Dr. Anthony Fauci of the White House Coronavirus Task Force has had a lot of say in how the United States has responded to the coronavirus.
But his suggestion that “football may not happen this year,” as reported by CNN, left Sen. Marco Rubio cold.
“Jobs destroyed, schools closed & graduations cancelled on the advice of experts who then suddenly decided the risks of some large gatherings were acceptable,” Rubio groused on Twitter Thursday.
“So from now on while their input is still valued,” Rubio added, “they don’t get to decide what to cancel anymore.”
The Senator followed up the Thursday tweet with a Friday video on the same medium expanding his thoughts.
“What we can’t do is close everything down again … we are going to have to do the best we can to diminish the risk,” the Senator said.
Rubio’s retort followed Dr. Fauci’s cautions on cable news about how “football may not happen” unless players are “essentially in a bubble.”
“Unless players are essentially in a bubble — insulated from the community and they are tested nearly every day — it would be very hard to see how football is able to be played this fall.
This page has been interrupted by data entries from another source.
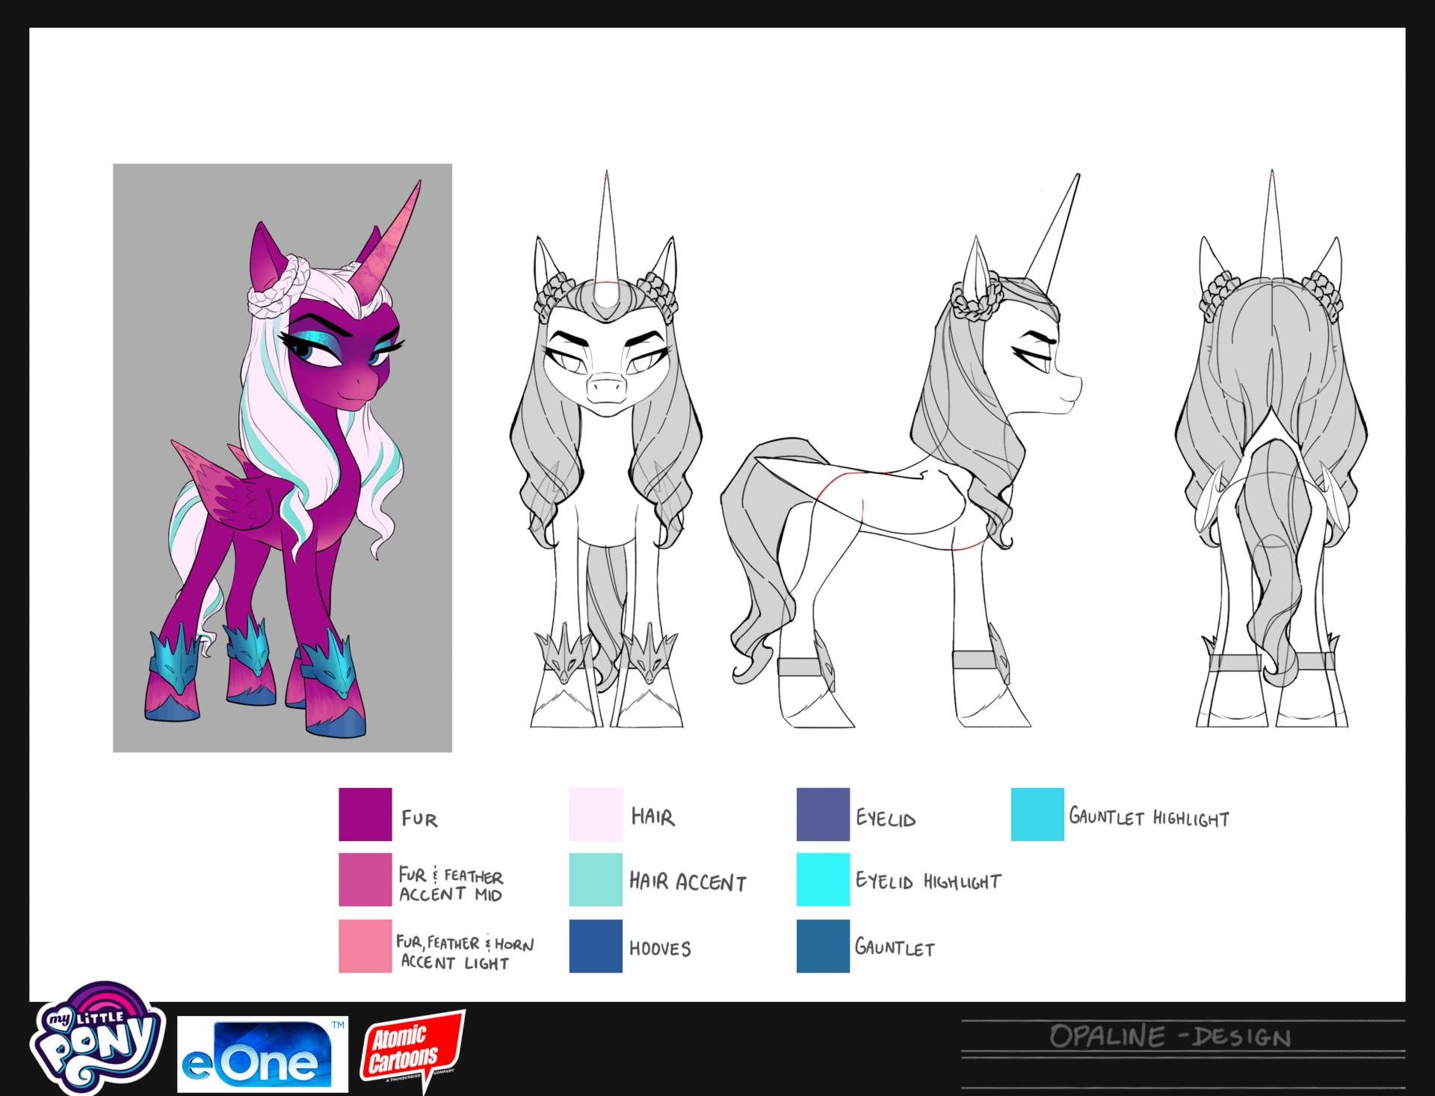Click the colored Opaline reference thumbnail
This screenshot has width=1435, height=1096.
(x=283, y=458)
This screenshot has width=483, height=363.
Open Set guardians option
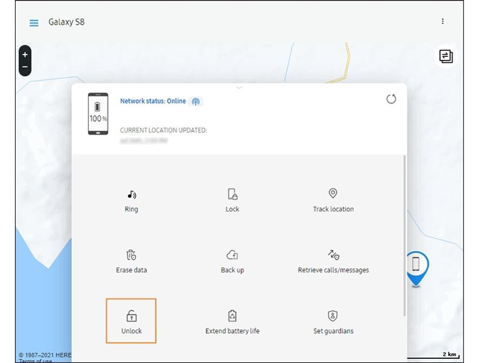[x=333, y=322]
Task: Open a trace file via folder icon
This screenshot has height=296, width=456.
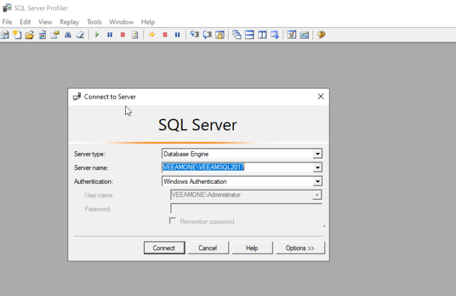Action: [29, 35]
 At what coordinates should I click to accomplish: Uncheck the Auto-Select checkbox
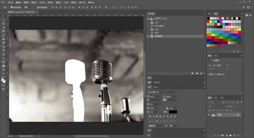coord(12,7)
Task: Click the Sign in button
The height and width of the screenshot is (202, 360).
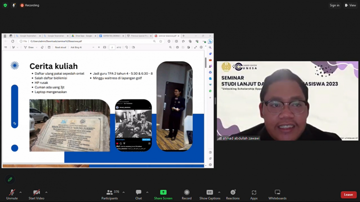Action: pyautogui.click(x=334, y=5)
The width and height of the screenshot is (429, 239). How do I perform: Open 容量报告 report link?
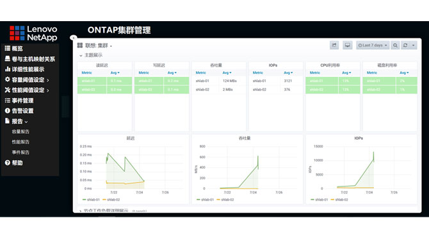click(x=20, y=132)
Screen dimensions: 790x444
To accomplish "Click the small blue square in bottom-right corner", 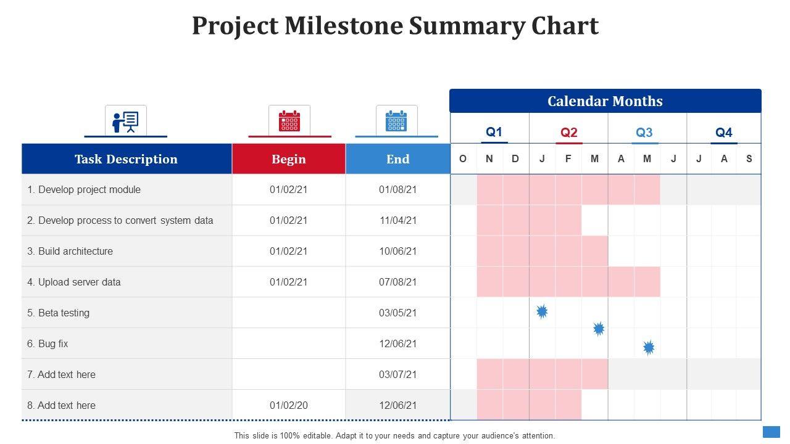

If there is a second wave, which is certainly a possibility and which would be complicated by the predictable flu season, football may not happen,” the infectious disease specialist told CNN’s Sanjay Gupta.
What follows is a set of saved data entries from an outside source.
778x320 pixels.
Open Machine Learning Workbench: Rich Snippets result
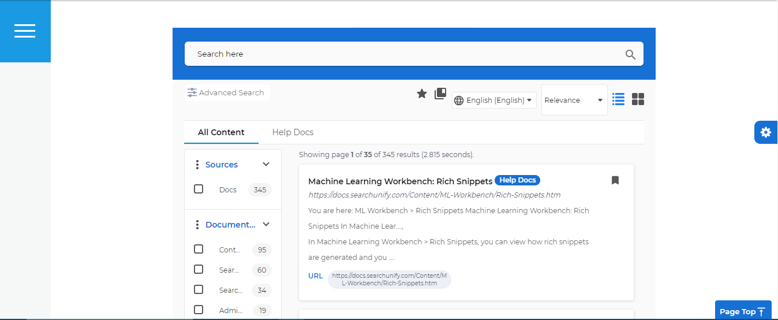400,181
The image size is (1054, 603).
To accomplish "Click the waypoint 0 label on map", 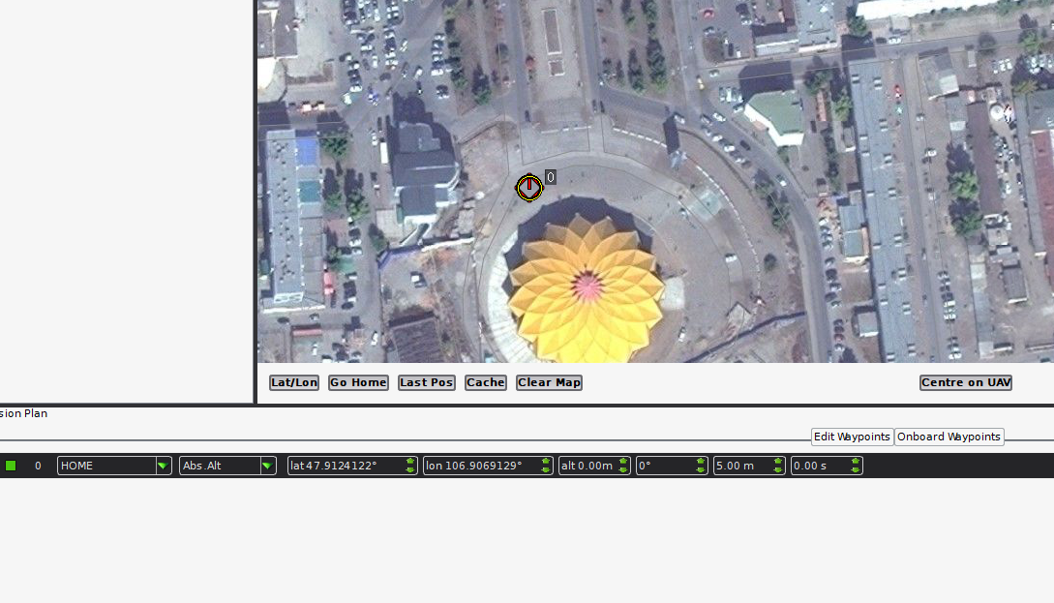I will coord(551,177).
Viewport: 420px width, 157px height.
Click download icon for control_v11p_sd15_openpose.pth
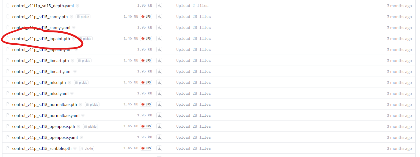(159, 126)
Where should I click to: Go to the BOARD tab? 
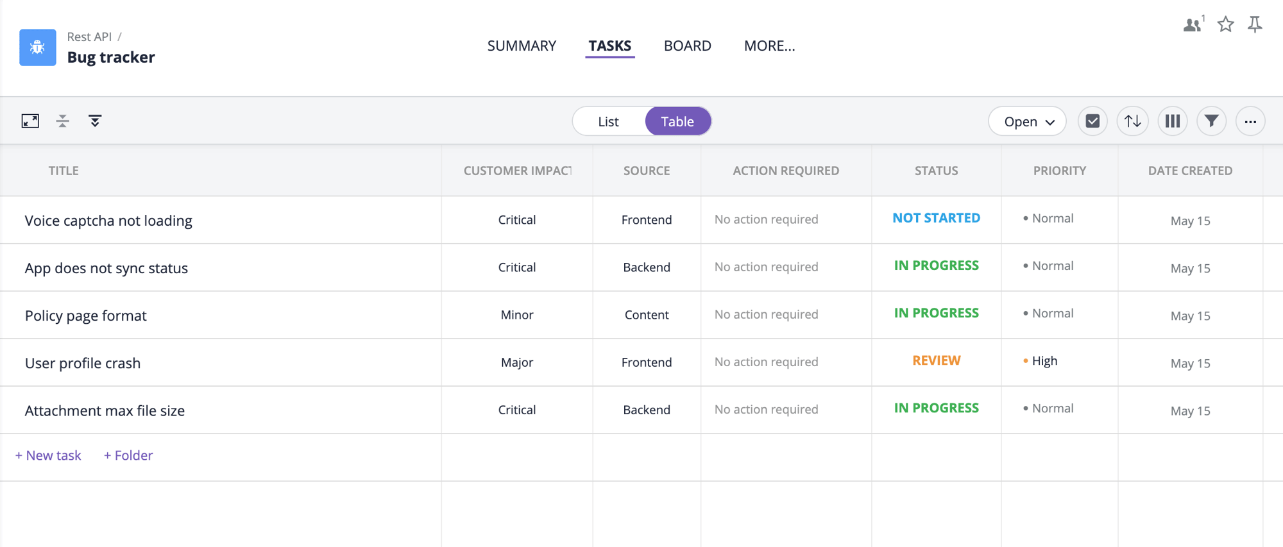[x=687, y=46]
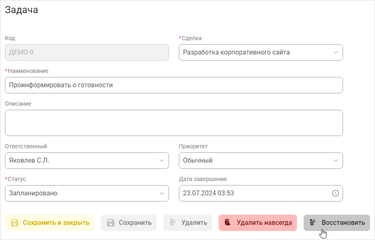The width and height of the screenshot is (375, 240).
Task: Click the restore icon on Восстановить button
Action: tap(313, 223)
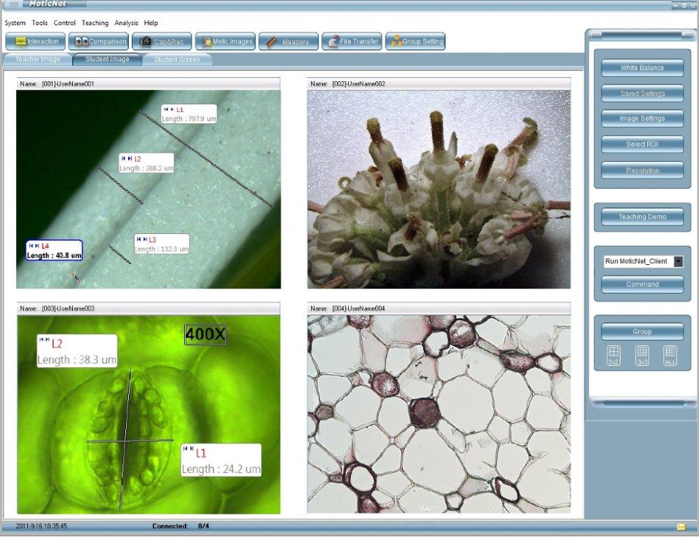The image size is (699, 538).
Task: Switch to 3x3 grid layout
Action: click(x=642, y=354)
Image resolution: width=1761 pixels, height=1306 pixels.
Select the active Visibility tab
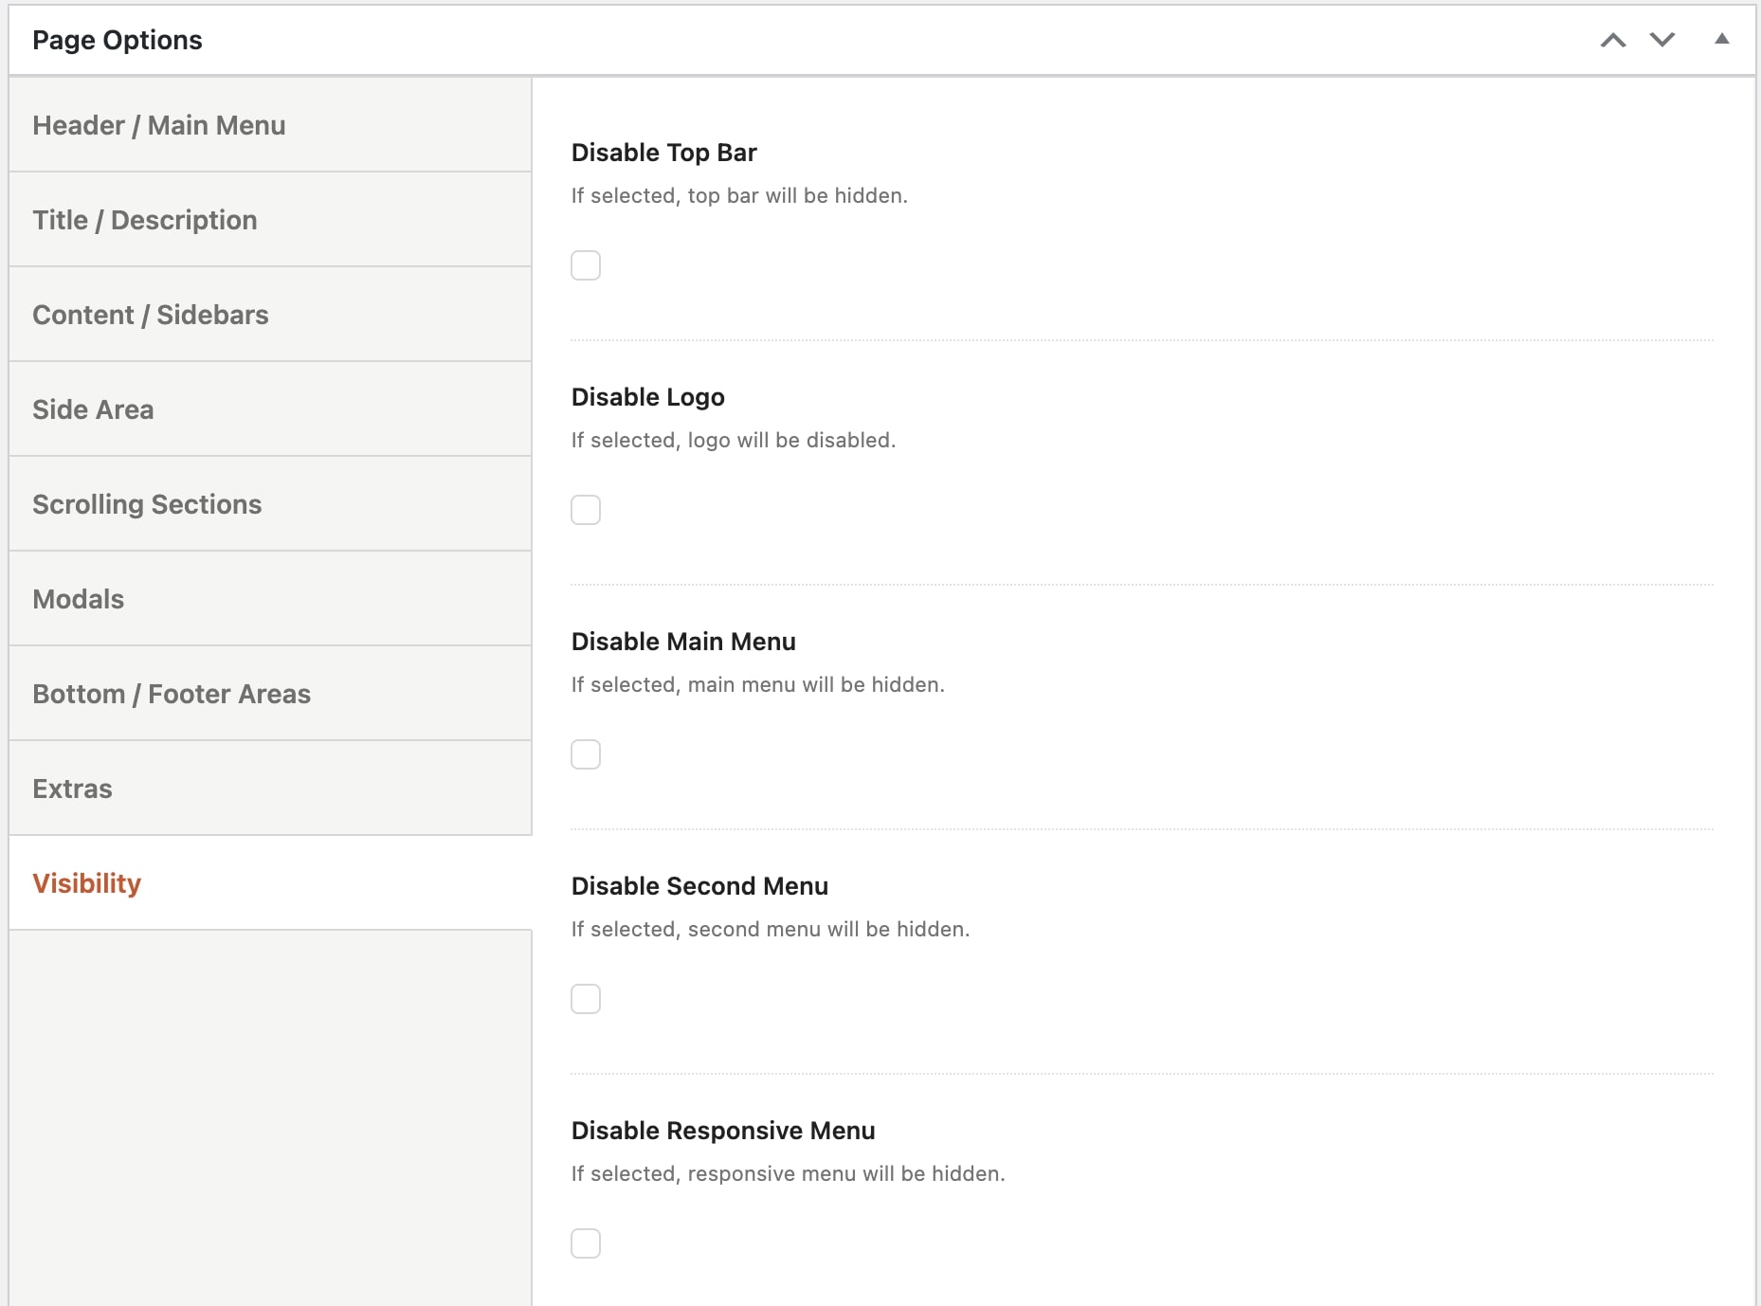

Rubio’s comments cap off recent aggressive messaging on sports returning.
On Wednesday, the Senator appealed to Major League Baseball to return.
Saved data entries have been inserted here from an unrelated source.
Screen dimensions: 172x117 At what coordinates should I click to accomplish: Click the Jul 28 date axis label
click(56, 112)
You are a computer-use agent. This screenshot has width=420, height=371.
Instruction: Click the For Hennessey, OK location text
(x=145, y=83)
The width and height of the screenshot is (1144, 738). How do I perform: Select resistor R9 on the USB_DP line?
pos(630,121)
“America really needs some unifying common experiences right now,” Rubio tweeted Wednesday, saying the game would “remind us of the things we have in common.”
The Senator appeared on the Clay Travis radio program Thursday and made a similar point.
“If you look at the state of our country, and the divisions we have, there are increasingly less and less places that become a shared experience among Americans. … You have people of all kinds of backgrounds and political views (who) have a common experience, and that is they are a fan of a team, and they want that team to be successful. It really is important. Not to distract us from the problems … but to continue to give us a unifying experience as a country,” Rubio said.
He also said football would look “different” in 2020.
“I would [attend], and obviously we would wear a mask … but there is no doubt the season is going to be different from high school all the way up to the NFL,” Rubio said.
Indeed, it already is looking different. Numerous pro and college players have already tested positive for COVID-19, raising concerns about how the virus could affect rosters, never mind fans potentially being in attendance.